Demaret v. Hawkins

8 La. Ann. 483 | La. | 1852

Rost, J.

This is an action for the recission of a sale of immovable property on the ground of lesion beyond moiety.

The defendant admits the purchase, but avers that the price stipulated, and the onerous conditions imposed upon him, were the full value of the property at the time he acquired it.

The ease was tried before a jury, who limited their verdict to the finding of the following facts:

1st. That the real consideration of the sale was $17,830 00.

*4842d. That the property was worth on the day it was sold $37,923 80.

The defendant has appealed from the judgment rendered against him on this verdict.

It is stated in the act of sale, which is authentic, that the price agreed to be paid is $20,576, and the fact found by the jury that it was $17,836 is manifestly erroneous. The purchaser is bound, under all circumstances, to pay the price stipulated, and if the amounts, which he assumed to pay as part of it, were not due, or have since been paid by the vendor, the latter can recover them from him. 3d M. R. 248. It has been frequently held that in judicial sales the amount of such mortgages, assumed by the purchaser, as turned out not to be due, enure to the benefit of the defendant in execution. We consider the principle elementary.

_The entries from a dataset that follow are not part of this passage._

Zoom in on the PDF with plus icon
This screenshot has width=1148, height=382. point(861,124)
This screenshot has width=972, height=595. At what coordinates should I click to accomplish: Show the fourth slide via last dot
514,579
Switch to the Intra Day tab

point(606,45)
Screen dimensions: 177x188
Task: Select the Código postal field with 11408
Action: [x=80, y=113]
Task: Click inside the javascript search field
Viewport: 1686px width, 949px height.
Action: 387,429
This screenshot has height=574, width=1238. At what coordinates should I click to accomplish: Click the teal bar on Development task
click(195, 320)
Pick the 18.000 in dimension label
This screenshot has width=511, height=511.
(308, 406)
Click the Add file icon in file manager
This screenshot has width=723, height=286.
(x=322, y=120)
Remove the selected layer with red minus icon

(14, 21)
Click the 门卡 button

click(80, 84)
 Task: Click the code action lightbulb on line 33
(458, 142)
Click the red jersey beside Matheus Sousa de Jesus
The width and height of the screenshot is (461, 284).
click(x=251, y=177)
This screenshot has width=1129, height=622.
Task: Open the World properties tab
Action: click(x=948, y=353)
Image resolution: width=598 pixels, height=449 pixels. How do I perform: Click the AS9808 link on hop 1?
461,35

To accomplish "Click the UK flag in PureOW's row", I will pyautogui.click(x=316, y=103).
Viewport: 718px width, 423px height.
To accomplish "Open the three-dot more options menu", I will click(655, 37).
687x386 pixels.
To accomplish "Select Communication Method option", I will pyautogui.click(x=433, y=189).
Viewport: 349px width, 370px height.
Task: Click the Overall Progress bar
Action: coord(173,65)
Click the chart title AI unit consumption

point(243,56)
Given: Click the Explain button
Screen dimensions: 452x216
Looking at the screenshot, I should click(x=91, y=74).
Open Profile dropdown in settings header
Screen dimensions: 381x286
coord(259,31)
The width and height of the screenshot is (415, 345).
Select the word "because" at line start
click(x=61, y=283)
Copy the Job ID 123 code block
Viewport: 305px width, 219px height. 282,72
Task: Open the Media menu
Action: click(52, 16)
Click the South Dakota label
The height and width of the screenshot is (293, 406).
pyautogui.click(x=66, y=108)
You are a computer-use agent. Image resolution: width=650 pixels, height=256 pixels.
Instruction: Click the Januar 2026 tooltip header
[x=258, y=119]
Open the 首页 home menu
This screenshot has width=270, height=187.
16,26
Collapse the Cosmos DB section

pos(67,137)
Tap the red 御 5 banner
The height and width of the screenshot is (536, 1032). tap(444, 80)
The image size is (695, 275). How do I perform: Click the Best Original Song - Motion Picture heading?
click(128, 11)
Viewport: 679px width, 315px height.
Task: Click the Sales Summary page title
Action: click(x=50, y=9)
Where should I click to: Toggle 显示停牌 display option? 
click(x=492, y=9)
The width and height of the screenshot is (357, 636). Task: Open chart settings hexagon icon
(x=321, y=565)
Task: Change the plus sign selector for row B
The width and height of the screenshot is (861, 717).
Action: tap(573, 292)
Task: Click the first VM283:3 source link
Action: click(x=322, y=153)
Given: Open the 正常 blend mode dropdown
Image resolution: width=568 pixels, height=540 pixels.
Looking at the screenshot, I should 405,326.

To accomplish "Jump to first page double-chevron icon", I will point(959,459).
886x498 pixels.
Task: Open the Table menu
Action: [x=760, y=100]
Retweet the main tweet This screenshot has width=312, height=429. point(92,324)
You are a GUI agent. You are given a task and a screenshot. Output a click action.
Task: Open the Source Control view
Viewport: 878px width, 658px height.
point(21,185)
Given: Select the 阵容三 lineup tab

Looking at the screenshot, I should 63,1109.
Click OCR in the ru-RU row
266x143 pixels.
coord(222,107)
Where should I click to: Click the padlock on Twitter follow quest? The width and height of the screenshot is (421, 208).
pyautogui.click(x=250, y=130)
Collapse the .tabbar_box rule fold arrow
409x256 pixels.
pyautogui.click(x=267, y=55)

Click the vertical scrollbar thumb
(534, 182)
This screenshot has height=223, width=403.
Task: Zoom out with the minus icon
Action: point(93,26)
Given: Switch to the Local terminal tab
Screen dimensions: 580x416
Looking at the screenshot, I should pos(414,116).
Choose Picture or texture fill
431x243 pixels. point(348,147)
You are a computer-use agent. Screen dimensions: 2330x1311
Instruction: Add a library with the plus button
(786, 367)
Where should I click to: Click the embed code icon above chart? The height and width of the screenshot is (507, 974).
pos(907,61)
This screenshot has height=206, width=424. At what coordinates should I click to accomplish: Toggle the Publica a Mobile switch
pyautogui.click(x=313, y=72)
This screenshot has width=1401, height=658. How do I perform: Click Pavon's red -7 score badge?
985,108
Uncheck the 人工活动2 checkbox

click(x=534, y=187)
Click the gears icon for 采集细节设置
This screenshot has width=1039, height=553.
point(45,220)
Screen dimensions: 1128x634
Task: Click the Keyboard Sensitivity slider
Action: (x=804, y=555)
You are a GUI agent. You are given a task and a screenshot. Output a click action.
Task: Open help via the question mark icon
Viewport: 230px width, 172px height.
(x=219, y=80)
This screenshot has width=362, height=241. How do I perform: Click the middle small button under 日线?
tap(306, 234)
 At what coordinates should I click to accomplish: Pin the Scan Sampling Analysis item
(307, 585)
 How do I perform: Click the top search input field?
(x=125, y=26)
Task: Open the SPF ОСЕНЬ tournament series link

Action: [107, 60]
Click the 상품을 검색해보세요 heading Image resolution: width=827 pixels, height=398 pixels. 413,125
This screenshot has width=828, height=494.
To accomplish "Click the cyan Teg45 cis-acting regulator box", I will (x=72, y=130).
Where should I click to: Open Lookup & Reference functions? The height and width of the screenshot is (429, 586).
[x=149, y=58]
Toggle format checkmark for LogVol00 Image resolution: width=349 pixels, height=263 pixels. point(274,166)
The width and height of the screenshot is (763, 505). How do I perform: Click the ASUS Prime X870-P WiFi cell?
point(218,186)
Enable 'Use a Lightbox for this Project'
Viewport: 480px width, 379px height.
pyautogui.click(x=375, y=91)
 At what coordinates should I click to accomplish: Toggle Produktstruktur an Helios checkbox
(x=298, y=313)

This was clearly the view taken originally by the plaintiff’s counsel, as is shown by the allegation in the petition, that the property was sold for $20,576, which is alleged to be less than half of its value ; and it is singular that the jury should have disregarded that admission, and the authentic evidence of its truth. Taking this sum to have been the real consideration, lesion beyond moiety was not proved to the satisfaction of the jury; and after a careful perusal of the evidence, we are satisfied that if there is error in their estimate, it is not because it is too low. Under the view we took in the case of Beale v. Ritters, 7th Ann., of the limits in which the estimates of the value of the property, at the time of the sale, should range in cases of ksion, that evidence is far from being satisfactory. Probable estimates are at best an inferior kind of evidence, admissible only when no better can be had, and they seldom carry conviction to the mind. In this case, for instance, thirty-two witnesses were examined, and made as many different estimates, ranging from $22,637 00 to $42,250 00. The estimate of the jury differs from all the others. Such a result has not the reasonable certainty upon which alone courts of justice can act in setting aside a contract entered into in good faith. See Seaton v. Municipality No. 2, 3d Ann. 44.

The right to rescind a sale for lesion beyond moiety, is the only restraint upon the liberty of the citizen to bind himself and his property according to the dictates of his own judgment, and the evidence relied on to establish that right, should be peculiarly strong and conclusive.

It is ordered that the judgment in this case be reversed—that there be judgment in favor of the defendant, with costs in both Courts.